Please copy, word for word, the line holding "Task: Switch to the Surfaces shelf tab" and each line that follows it through the end of the entries, omitting any pictures.

Available data below:

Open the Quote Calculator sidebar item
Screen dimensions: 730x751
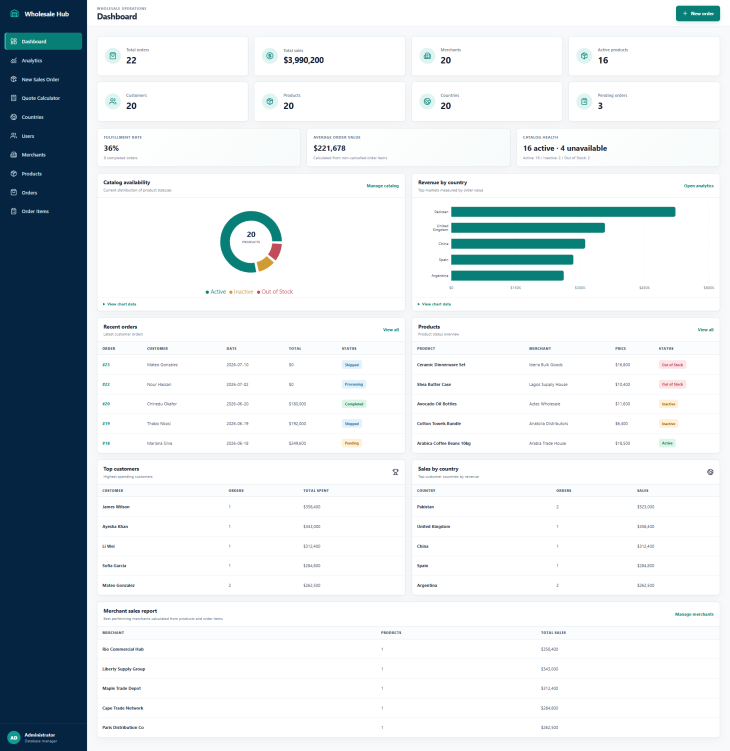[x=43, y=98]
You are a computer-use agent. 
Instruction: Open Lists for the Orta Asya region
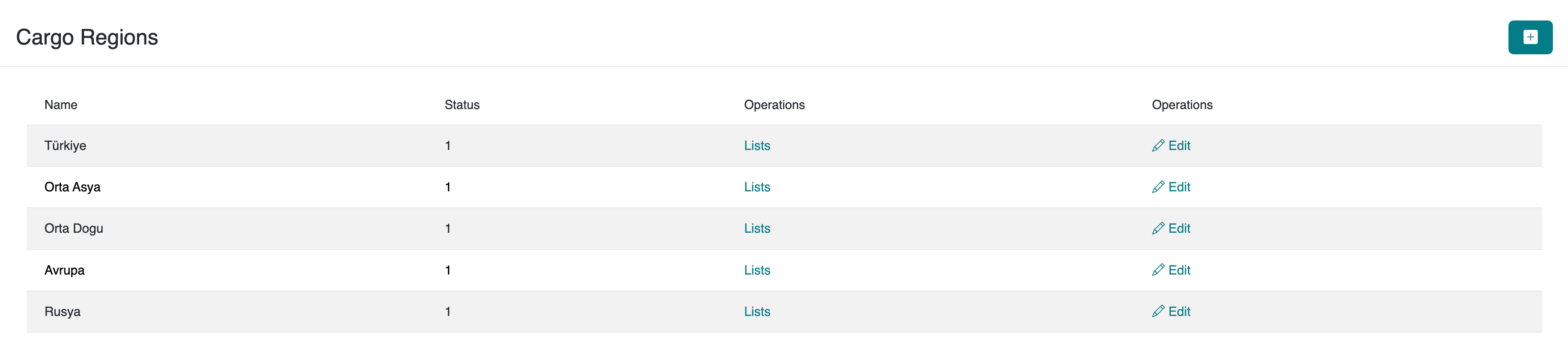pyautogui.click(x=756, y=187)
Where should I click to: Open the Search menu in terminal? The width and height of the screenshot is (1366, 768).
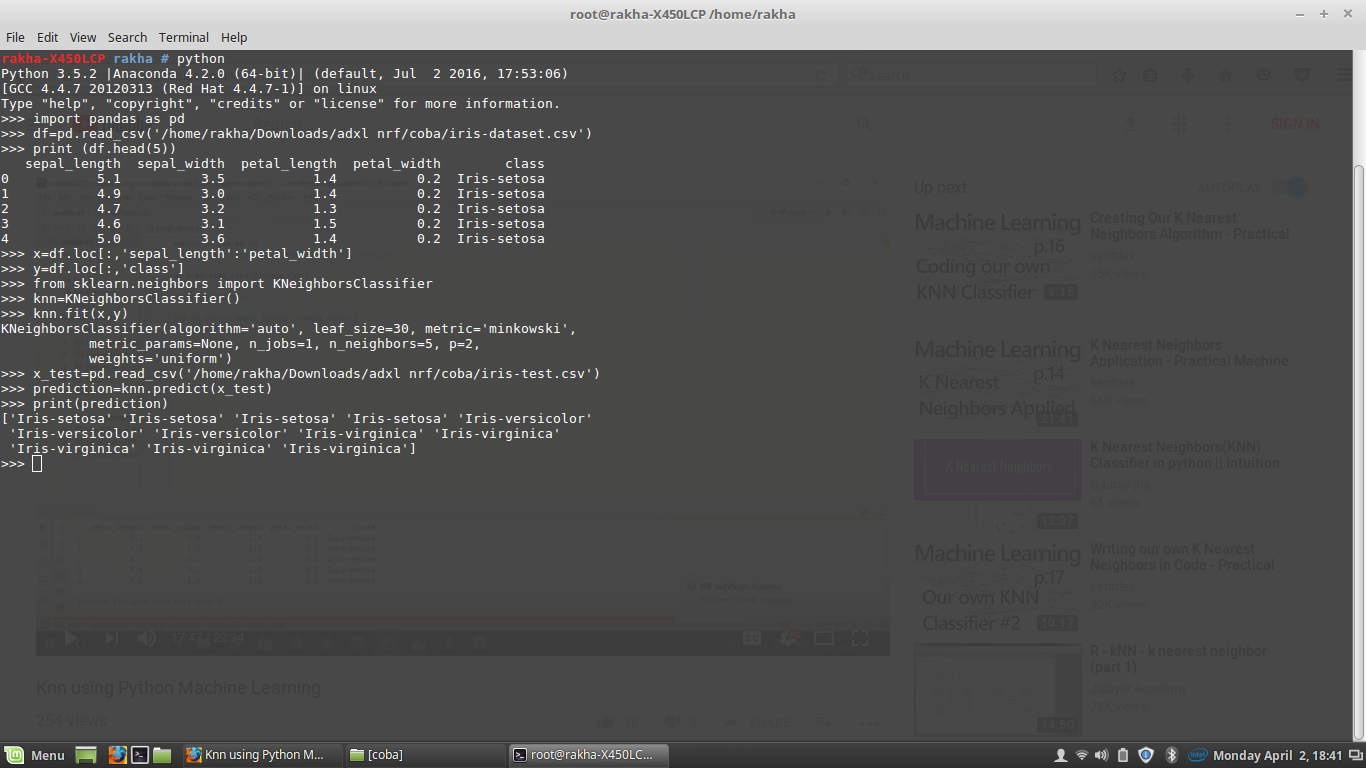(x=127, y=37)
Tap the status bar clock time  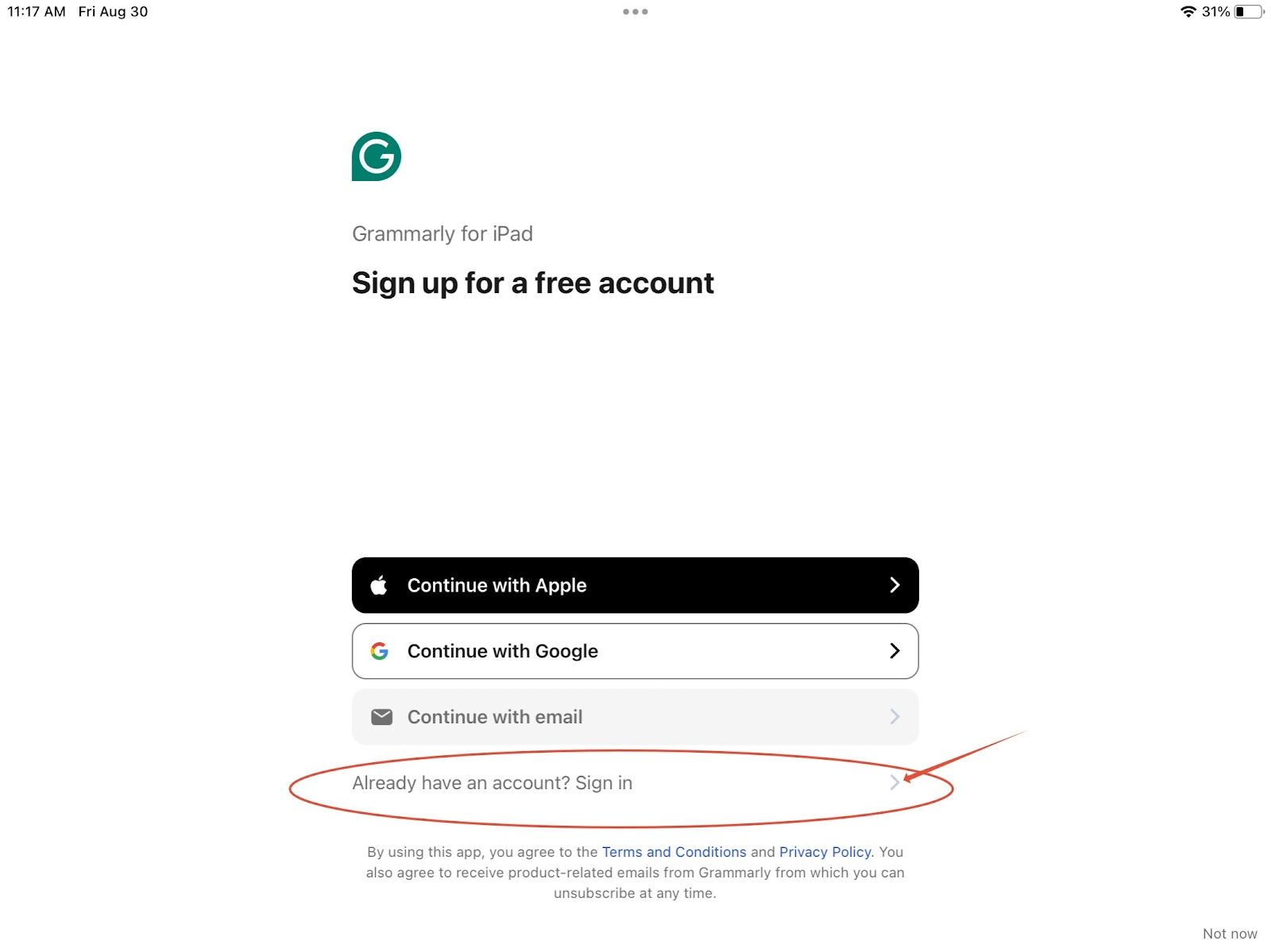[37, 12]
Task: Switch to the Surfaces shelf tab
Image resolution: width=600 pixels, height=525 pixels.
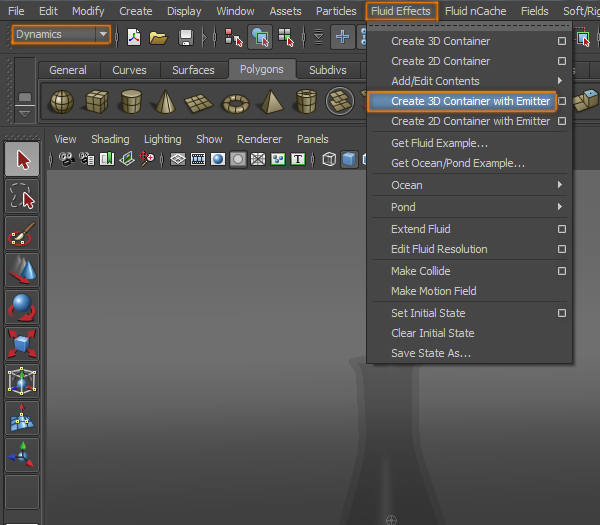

End of Available data.

# [Exercise result]
Task: Switch to the Surfaces shelf tab
Image resolution: width=600 pixels, height=525 pixels.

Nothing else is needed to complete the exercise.